How Can a Financial Services Institution Begin Using the Profile?
Step 1: Determine Impact Tiers
Utilizing FSSCC’s nine-question inquiry form, categorize your institution into one of four tiers of criticality: National/ Super-National Impact, Subnational Impact, Sector Impact, or Localized Impact. These tiers are defined by an institution’s influence on global, national, and local markets in the event of a cybersecurity event, and their assignment allows the Profile to be tailored to your institution’s risk-threshold. Each of the four tiers have associated Diagnostic Statements, similar to control descriptions, with Tier 1 institutions defaulting to all 277 Diagnostic Statements and Tier 4 tailored to 137.

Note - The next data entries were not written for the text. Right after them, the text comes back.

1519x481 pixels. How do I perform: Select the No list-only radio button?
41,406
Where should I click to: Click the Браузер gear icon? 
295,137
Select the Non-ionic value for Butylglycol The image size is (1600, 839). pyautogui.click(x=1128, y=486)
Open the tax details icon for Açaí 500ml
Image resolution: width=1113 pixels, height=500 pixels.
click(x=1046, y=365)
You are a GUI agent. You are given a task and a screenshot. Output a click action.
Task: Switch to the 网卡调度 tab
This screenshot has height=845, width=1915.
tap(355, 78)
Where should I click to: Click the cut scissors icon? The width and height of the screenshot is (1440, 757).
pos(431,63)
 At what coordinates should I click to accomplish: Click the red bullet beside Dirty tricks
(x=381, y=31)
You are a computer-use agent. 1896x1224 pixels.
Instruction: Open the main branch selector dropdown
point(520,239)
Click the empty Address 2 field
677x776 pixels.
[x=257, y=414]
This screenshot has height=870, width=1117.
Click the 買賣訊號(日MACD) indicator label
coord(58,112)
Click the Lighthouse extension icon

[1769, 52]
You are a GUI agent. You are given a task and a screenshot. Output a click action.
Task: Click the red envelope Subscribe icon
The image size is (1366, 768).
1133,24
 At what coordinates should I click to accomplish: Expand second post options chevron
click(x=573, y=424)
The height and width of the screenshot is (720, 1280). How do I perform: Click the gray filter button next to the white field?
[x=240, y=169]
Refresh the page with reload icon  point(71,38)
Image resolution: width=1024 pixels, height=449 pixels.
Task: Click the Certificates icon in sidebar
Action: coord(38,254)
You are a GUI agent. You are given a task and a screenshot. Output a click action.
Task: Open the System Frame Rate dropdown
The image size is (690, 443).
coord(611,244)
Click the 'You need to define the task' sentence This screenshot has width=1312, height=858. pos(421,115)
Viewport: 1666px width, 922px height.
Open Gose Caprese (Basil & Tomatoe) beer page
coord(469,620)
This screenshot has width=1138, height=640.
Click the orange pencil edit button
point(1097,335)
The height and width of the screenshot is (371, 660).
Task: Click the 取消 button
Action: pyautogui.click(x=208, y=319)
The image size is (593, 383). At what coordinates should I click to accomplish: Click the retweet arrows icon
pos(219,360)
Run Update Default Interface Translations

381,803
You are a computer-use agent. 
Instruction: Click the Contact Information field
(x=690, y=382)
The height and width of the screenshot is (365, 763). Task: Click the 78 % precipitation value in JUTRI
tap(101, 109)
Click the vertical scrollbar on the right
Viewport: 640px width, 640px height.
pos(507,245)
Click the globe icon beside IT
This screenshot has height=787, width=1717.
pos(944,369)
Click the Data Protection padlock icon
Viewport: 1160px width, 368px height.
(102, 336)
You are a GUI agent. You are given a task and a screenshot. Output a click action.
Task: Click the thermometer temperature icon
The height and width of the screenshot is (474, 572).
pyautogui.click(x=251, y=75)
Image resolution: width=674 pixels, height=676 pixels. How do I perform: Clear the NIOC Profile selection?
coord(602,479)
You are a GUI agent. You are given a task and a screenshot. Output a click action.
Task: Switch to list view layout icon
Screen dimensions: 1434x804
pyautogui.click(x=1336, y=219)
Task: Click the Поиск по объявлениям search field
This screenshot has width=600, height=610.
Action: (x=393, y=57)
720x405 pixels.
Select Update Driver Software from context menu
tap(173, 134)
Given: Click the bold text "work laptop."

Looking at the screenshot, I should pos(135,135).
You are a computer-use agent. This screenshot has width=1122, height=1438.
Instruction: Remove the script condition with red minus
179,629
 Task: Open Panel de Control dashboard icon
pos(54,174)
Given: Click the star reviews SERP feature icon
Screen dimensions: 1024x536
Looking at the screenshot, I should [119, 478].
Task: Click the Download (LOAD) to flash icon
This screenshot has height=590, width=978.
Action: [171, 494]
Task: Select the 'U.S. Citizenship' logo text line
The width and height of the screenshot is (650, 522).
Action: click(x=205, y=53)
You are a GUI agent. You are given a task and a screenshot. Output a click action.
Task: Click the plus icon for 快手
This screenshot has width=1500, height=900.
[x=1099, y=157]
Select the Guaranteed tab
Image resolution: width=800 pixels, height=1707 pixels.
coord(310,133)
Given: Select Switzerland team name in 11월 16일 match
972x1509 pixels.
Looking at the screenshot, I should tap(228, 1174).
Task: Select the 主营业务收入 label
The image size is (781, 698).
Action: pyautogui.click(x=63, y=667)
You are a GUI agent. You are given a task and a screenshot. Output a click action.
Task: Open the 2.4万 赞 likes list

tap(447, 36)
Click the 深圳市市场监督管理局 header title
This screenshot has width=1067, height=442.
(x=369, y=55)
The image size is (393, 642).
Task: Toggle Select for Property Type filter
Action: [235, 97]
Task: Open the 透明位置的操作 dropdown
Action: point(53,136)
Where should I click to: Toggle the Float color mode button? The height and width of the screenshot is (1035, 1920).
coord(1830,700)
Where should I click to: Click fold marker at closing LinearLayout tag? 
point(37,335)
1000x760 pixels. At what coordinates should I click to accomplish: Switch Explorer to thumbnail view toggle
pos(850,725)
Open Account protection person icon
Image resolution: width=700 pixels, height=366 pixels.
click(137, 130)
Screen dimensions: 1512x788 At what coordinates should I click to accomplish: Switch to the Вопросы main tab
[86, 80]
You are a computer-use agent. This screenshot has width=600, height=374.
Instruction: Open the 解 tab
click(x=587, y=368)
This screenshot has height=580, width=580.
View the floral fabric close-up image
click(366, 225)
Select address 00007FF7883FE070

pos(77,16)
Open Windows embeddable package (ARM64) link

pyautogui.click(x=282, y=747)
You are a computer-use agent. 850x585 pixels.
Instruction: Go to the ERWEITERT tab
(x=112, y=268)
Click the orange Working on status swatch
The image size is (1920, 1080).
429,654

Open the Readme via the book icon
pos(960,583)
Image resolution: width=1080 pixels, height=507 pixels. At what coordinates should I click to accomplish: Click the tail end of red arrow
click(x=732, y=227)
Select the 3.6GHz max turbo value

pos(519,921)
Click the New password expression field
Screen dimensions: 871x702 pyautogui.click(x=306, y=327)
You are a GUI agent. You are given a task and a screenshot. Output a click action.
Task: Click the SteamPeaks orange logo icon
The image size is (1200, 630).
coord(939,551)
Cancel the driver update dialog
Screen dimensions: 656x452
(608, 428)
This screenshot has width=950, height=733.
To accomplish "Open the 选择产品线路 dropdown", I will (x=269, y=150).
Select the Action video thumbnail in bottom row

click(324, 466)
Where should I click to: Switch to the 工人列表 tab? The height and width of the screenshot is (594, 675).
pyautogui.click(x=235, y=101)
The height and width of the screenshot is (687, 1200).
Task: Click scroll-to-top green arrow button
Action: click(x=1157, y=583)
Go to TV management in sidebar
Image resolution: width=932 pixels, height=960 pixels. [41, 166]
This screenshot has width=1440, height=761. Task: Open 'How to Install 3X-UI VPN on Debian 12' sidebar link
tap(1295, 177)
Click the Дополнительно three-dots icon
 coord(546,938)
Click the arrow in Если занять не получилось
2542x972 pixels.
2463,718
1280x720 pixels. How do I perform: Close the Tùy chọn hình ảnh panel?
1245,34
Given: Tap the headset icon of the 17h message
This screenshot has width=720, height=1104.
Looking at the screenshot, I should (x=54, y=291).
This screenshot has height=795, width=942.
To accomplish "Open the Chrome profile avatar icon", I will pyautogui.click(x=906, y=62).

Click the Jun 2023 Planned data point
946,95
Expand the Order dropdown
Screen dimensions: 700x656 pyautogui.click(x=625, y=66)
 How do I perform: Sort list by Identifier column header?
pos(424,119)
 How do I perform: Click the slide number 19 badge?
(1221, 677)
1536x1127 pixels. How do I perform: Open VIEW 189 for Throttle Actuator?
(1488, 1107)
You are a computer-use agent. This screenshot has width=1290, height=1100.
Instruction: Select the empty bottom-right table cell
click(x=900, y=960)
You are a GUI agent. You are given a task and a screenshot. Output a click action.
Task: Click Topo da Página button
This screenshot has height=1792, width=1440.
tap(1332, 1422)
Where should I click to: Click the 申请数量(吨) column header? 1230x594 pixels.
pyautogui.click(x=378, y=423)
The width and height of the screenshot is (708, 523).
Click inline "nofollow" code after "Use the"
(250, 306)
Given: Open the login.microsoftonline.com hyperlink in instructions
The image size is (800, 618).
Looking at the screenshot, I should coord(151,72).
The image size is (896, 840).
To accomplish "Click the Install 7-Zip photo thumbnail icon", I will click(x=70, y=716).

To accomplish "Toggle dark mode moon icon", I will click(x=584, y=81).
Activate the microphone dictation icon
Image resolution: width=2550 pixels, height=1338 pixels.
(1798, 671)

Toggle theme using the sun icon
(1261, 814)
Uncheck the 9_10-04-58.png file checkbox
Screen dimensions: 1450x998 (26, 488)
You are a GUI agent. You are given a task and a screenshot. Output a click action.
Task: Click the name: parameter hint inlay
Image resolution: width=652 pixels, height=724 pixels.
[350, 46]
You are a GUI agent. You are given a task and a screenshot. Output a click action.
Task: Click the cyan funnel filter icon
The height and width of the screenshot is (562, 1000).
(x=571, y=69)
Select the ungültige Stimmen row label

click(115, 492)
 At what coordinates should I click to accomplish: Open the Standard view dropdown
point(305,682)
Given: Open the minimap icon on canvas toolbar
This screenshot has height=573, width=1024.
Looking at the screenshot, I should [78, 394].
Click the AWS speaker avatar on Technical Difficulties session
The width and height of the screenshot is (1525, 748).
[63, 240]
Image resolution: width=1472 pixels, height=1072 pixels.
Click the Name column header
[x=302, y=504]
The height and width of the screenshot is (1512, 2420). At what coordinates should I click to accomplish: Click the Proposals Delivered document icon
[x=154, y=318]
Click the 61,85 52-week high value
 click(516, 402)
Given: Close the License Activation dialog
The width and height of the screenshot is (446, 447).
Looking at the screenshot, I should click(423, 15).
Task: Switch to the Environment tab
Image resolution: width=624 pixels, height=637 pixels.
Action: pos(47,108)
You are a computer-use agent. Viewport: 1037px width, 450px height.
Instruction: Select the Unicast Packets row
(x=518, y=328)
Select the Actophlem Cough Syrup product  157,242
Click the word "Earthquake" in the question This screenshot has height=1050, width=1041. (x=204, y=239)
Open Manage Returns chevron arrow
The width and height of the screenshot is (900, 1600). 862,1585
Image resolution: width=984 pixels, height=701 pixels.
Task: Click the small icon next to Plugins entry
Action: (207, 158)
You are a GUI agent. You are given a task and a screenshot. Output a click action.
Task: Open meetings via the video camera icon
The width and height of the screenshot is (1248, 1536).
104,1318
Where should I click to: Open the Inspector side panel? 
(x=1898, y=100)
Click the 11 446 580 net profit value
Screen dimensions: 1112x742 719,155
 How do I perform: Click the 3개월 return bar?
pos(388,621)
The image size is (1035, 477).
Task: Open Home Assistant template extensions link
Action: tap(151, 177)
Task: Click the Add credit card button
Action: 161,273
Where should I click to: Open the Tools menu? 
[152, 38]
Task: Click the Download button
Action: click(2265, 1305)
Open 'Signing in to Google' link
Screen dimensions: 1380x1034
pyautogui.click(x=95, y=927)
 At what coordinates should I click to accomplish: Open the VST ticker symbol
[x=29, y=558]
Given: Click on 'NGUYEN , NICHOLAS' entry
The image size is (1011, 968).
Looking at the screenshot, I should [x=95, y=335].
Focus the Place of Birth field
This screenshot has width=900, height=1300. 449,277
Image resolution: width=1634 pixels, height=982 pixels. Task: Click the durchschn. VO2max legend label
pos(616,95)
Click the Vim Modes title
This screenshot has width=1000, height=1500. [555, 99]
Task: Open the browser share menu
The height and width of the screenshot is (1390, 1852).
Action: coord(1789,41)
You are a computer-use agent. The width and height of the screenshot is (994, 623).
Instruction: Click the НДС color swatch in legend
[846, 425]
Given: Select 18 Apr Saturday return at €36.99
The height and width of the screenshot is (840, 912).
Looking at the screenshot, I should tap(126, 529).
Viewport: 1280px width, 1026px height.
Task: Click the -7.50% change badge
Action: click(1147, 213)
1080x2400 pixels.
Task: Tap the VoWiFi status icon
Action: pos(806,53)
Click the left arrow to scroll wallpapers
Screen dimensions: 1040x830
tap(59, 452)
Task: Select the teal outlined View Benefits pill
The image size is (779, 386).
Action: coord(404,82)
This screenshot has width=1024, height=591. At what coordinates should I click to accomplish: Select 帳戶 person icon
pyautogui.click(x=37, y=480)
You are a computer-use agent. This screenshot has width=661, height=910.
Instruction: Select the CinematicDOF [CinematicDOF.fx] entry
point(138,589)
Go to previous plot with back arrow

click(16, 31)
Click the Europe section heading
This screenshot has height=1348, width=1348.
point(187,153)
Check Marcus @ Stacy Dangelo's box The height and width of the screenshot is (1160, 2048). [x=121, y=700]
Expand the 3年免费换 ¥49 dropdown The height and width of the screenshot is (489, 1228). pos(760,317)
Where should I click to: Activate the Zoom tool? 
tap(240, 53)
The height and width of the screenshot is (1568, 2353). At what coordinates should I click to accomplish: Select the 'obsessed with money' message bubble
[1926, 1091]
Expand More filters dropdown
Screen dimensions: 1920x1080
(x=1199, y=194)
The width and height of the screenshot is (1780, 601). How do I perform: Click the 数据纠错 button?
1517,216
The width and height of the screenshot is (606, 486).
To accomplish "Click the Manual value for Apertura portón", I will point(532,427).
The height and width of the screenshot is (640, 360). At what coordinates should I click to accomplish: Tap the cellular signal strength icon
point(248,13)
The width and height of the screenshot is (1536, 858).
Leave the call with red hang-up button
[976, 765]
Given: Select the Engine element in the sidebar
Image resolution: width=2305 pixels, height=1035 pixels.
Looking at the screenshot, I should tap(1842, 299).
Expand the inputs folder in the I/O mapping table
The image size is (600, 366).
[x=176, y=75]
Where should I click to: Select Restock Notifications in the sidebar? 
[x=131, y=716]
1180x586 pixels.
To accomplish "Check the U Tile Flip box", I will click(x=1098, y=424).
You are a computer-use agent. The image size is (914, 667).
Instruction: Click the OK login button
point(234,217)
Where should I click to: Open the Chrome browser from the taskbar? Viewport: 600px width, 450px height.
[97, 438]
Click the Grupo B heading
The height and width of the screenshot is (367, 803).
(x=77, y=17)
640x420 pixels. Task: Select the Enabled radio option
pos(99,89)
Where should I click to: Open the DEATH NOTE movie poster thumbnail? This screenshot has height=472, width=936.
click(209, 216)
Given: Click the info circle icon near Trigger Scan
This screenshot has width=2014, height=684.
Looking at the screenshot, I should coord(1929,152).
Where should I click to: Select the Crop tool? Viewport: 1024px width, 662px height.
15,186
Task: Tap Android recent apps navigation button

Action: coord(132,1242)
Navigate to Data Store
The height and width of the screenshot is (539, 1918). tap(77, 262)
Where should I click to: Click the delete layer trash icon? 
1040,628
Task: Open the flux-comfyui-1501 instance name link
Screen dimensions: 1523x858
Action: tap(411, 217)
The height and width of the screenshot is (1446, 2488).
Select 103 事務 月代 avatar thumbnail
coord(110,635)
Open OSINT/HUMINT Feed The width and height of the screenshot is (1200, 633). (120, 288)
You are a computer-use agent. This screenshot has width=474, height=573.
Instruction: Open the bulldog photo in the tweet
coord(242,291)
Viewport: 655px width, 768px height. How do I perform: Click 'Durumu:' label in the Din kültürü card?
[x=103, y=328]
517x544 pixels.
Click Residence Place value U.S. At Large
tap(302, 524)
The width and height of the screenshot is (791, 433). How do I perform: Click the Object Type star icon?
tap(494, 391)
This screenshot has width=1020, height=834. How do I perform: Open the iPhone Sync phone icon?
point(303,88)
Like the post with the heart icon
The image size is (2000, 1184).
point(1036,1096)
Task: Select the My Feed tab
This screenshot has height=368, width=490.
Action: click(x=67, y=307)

Step 2: Perform an Assessment Based on the Profile’s Diagnostic Statements
Assess your cybersecurity capabilities against the Diagnostic Statements applicable to your institution’s tier. The Profile’s Diagnostic Statements apply the functions, categories, and subcategories from the NIST Cybersecurity Framework by aligning them specifically to the financial services sector. The FSSCC removed subcategories that didn’t align to the financial services sector, and then developed two new sections (Governance and Dependency Management) that relate to it exclusively. The Diagnostic Statements take the subcategories a few steps further, providing control descriptions and mappings to 2,300 regulatory compliance requirements and industry frameworks – all in one spreadsheet.
Step 3: Update, Communicate, and Execute Your Risk Management Plan
Utilize the gaps identified in your assessment to identify your highest risks, prioritize risk management plans and resource requirements, and communicate your cyber risk profile to stakeholders. Then, manage your cyber risk profile by beginning to execute your risk management plan.